**SOURCE EXCERPT:**
• • • •

- Official poster for film at 68th Cannes Film Festival
- Directed by: Rayika Choudri
- Screenplay by: Rayika Choudri
- Produced by: Rayika Choudri
- Starring: Sarwat Gilani; Joshinder Chaggar; Wusat Ullah Khan; Fahad Mirza; Hammad Hasan Askari;
- Cinematography: Omer Waiz
- Edited by: Omer Waiz
- Release date: 13 May 2015 (68th Cannes Film Festival);
- Running time: 10 minutes
- Country: Pakistan
- Language: Urdu

= Baat Cheet =

Baat Cheet ( or Tête-à-Tête ; English: Tête-à-Tête) is a 2015 Pakistani comedy drama short film by Rayika Choudri. The film stars Sarwat Gilani and Joshinder Chaggar in lead roles.

The film won three Gold awards at the 2015 Documentary and Short International Movie Awards in Indonesia Baat Cheet is participating in the 2015 Short Film Corner category at the Cannes Film Festival as part of a broad showcase of short films from around the world.

==Outline==
Anjum and Mehreen are two friends living in Karachi who meet and catch up on recent events in each other's lives. Their conversation winds impressionistically through various accounts, depicting the ways in which people cope with the challenges of ordinary life.

• • • •

**DATASET EXCERPT:**
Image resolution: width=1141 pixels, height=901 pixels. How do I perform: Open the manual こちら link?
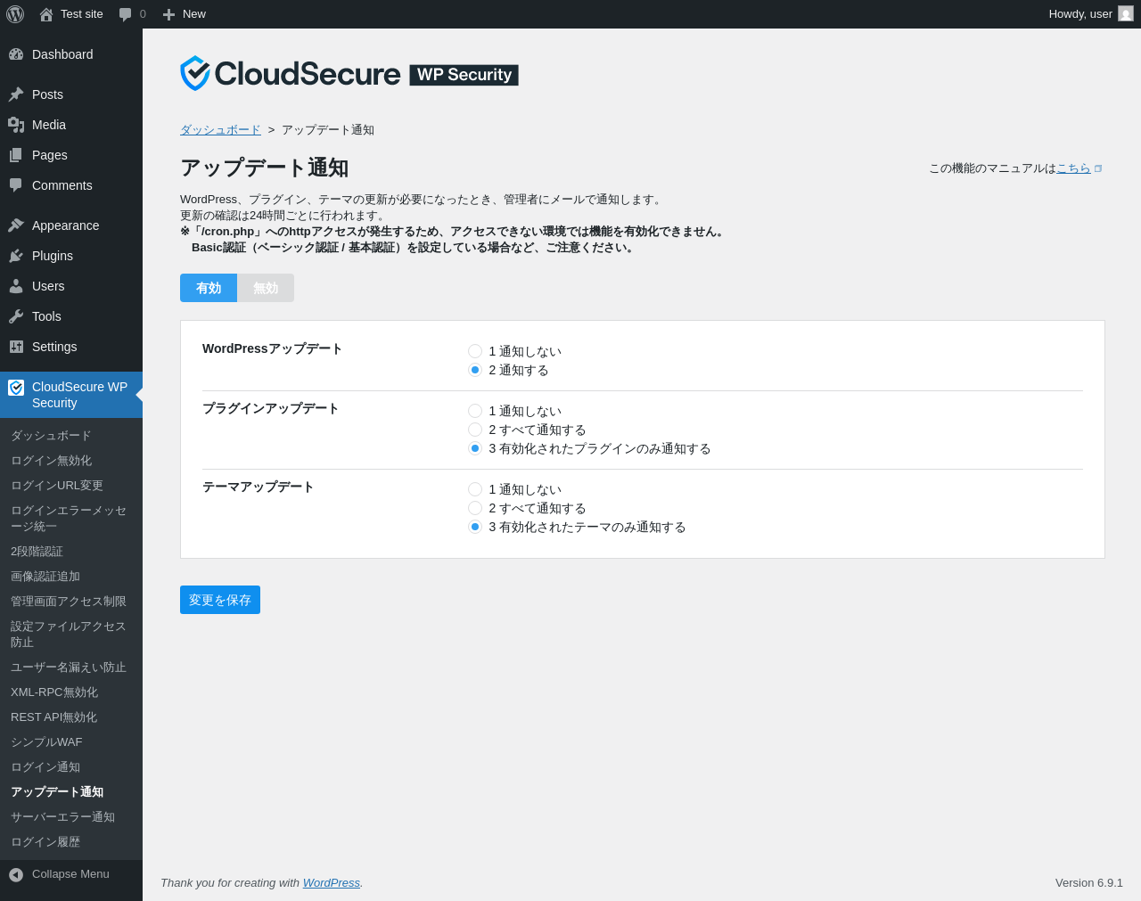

• • • •

Answer these from the Baat Cheet film entry:
1. Who handled the cinematography?
2. How many Gold awards did the film win at the 2015 Documentary and Short International Movie Awards?
3. In which city do Anjum and Mehreen live?

1. Omer Waiz
2. Three
3. Karachi